RADDSports cheerleaders say the sport is all about teamwork.
Photo by Glory Reitz RADDSports cheerleaders say the sport is all about teamwork.

All five RADD elite teams advanced to Summit. Our Youth 1 Elite is attending The Youth Summit completion this weekend. The other four will compete May 10-12 at the D2 Summit.

The RADD prep teams have a separate event to attend, the U.S. Finals, for which the Junior 1 prep team won a golden ticket. Both the Junior 1 Prep team and the Junior 3 Elite team won at that competition in early April. 

Landers said when people ask her what she plans to do for Mother’s Day, she tells them she is “spending it with my 43 children.” 

The program was originally Florida Team Cheer Gators, which Landers led for 14 years before the Alachua County Sports & Events Center was built and RADDSports reached out about merging. 

Landers and several students said the program has not changed much since the merge, except that they now practice in the new Sports & Events Center. The core of how Landers runs the program has remained. 

“I couldn’t ask for a better group of girls, a better group of parents,” Landers said. “It’s home, is what it is. And that’s why I’ve stuck around so long, because I feel like this is home.” 

Maris Callaway, a fourth grader in her second year of cheerleading, said her favorite part of doing a routine is the feeling immediately after. 
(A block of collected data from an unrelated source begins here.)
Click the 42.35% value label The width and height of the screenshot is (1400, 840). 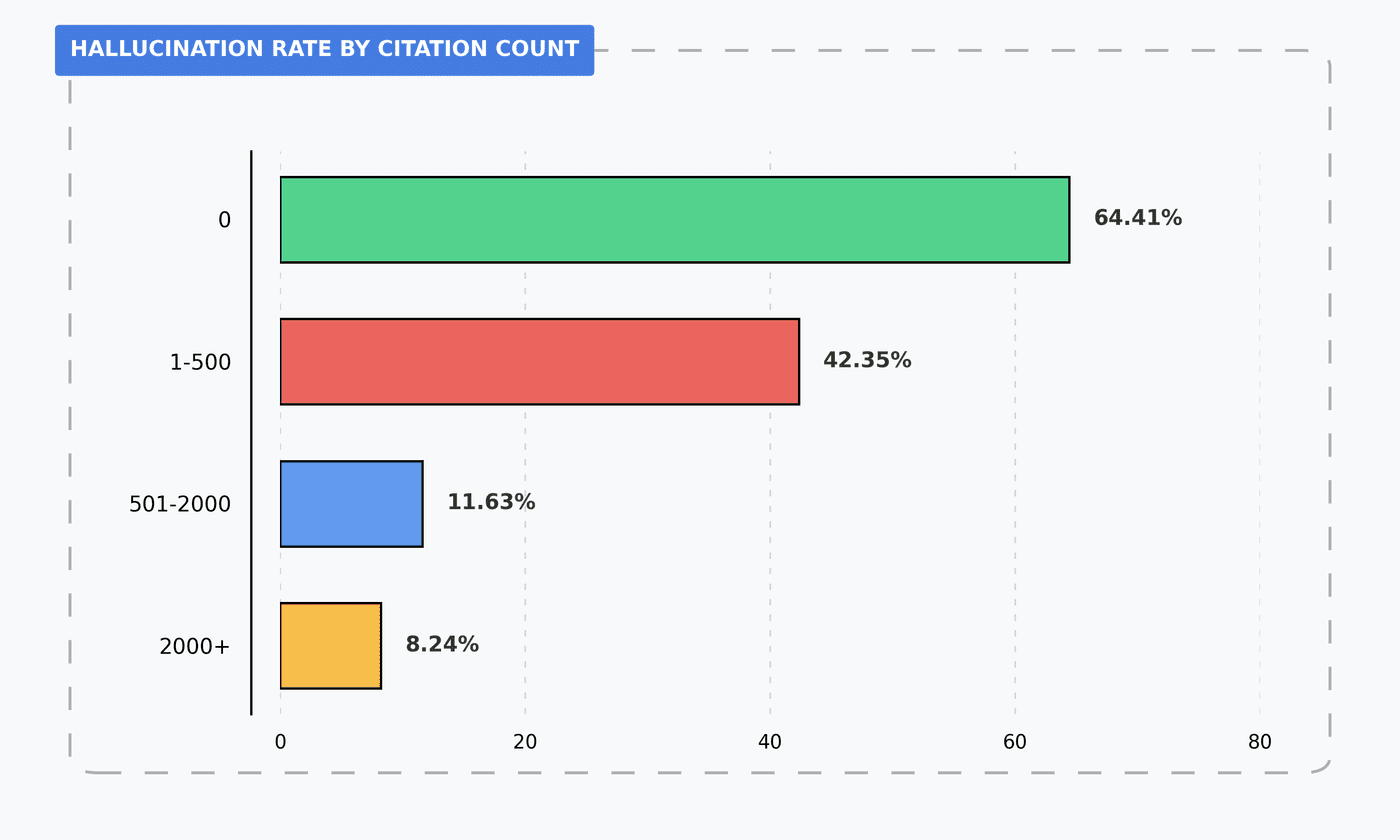point(867,360)
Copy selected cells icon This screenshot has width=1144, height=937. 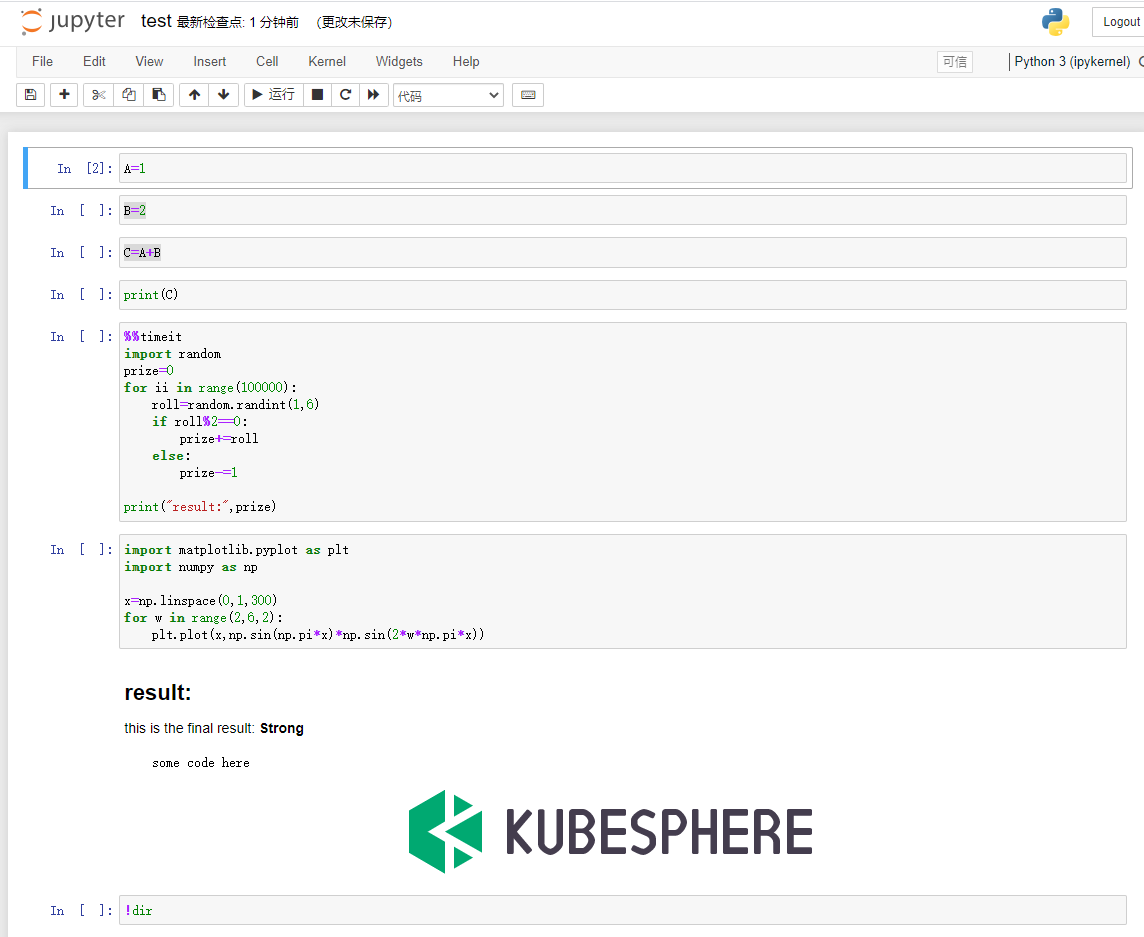tap(128, 95)
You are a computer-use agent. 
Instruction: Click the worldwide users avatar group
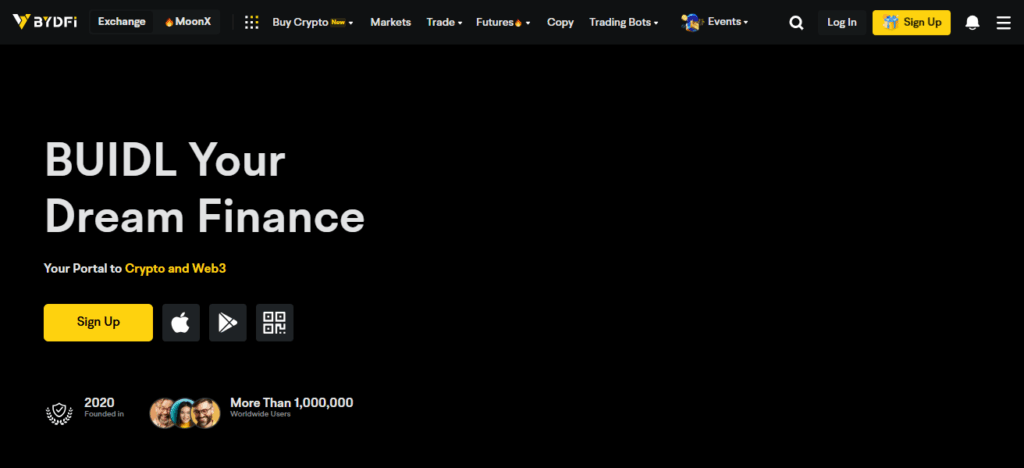pyautogui.click(x=185, y=412)
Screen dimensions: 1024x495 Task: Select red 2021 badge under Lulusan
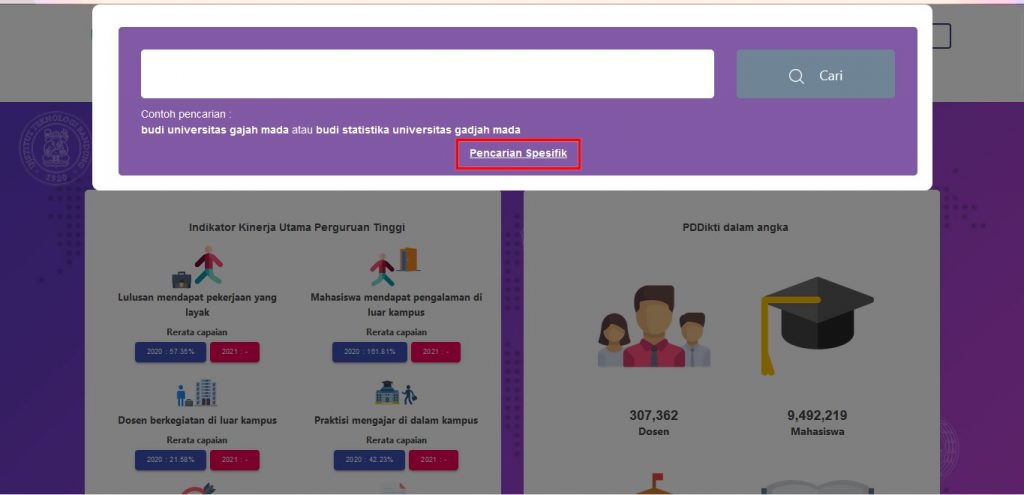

“Knowing that you did this with your team… to have that connection,” Callaway said. “It’s like it’s just a family.” 

Callaway said it is important for the cheerleaders to remember that they are one on a team and must work together to succeed. 

Other cheerleaders agreed, but Ja’nyla Green, a senior in high school who has cheered with Landers’ program for nine years, said that unity is also one of the most difficult parts of cheer. 

“You have to encourage,” Green said. “Just, be motivating to everybody, to do their best… Everybody do their part.” 

The family feeling extends to the cheer moms in the program as well, several of whom expressed gratitude for the culture of Landers’ program. 

Colleen Ayres said her oldest daughter cheered with Landers from age 3-6, and her younger daughter had long begged to join cheer. When she returned with her younger daughter, Ayres said she was welcomed back with open arms. 

Cheerleaders yell and hit the mat to cheer on their comrades.
Photo by Glory Reitz Cheerleaders yell and hit the mat to cheer on their comrades.

She said Lander’s program is a “safe space” for her daughter, but also well-organized. 

“There is a professionalism about it,” Ayres said. “Which is nice, because a lot of programs are kind of just really relaxed and not very organized… you know exactly what you’re getting into and what everything is included up front. It’s not a guessing game.” 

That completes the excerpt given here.